In the next steps gps_points: are sorted by timestamp, transformed into LineString (i.e. route geometry)

This code defines and uses a User Defined Function (UDF) in PySpark to sort a list of GPS points by time (timestamp).

@udf(...) decorator
1. Registers the sort_coords function as a UDF (User Defined Function) in PySpark.

returnType=ArrayType(StructType(...)):

Specifies that this function returns a list of structures (i.e. Array of Structs), where each structure contains:

timestamp: integer (LongType)

lat: floating point number (DoubleType)

lon: floating point number (DoubleType)

2. The sort_coords function
Takes as an argument the gps_points column, which is a list of structures generated earlier (in result).

Sorts this list by the timestamp field so that the GPS points are in time order.

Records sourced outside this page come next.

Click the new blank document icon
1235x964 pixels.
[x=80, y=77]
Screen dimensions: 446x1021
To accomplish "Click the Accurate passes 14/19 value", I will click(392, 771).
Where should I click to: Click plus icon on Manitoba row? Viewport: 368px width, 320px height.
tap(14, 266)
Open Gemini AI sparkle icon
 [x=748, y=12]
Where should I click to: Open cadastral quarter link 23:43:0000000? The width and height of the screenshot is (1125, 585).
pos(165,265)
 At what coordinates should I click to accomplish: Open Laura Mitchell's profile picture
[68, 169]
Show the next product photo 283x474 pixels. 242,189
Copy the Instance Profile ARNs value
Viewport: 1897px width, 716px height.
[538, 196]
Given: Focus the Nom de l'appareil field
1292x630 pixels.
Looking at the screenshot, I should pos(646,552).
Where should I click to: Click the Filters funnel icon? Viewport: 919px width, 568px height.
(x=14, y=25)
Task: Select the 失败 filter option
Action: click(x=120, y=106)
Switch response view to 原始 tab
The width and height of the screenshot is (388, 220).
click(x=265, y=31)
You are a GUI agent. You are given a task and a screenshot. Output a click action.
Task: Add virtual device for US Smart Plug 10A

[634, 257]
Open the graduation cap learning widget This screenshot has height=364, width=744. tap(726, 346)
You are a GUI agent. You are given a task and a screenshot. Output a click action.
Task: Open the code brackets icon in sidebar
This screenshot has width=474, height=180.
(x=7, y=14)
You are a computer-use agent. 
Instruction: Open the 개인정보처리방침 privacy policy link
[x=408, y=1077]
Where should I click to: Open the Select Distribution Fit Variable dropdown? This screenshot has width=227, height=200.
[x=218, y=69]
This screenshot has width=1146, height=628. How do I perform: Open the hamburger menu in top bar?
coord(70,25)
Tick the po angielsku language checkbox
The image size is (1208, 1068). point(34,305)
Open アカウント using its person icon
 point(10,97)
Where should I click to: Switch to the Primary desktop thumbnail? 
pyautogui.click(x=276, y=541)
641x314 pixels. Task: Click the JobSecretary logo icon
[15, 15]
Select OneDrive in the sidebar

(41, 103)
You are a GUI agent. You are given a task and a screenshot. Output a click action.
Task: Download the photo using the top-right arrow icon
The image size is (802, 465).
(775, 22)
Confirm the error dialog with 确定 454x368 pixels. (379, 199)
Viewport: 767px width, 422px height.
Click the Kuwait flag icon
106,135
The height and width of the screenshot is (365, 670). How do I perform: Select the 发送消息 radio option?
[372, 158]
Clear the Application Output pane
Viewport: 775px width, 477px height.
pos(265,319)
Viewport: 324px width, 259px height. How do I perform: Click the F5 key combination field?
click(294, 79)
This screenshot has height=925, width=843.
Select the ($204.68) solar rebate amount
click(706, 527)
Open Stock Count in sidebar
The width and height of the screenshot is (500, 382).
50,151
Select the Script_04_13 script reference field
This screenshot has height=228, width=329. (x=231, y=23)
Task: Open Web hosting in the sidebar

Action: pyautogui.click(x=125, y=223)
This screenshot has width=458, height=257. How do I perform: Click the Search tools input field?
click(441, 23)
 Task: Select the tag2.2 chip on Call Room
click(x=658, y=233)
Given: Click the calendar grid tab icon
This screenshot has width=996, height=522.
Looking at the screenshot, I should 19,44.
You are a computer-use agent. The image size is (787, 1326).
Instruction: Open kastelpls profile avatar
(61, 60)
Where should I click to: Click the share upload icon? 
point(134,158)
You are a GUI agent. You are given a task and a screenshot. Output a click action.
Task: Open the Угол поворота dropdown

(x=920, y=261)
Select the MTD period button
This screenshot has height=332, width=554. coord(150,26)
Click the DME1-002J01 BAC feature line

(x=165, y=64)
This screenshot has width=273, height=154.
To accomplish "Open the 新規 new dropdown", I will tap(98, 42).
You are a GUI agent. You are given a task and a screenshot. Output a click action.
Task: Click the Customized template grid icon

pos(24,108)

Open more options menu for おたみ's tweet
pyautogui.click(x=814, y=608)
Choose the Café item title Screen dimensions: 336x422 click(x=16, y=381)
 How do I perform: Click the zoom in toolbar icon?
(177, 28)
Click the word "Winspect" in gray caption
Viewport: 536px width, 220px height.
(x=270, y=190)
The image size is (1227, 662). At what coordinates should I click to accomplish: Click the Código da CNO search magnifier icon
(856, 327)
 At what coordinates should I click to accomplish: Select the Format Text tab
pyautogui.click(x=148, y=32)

Returns a sorted list of structures.

In [14]:
@udf(returnType=ArrayType(
    StructType([
        StructField("timestamp", LongType()),
        StructField("lat", DoubleType()),
        StructField("lon", DoubleType())
    ])
))
def sort_coords(gps_points):
    return sorted(gps_points, key=lambda x: x['timestamp'])

In [15]:
# Dodajemy posortowane punkty i geometrie
with_sorted = result.withColumn("coords_sorted", sort_coords("gps_points"))

In [16]:
with_sorted.show()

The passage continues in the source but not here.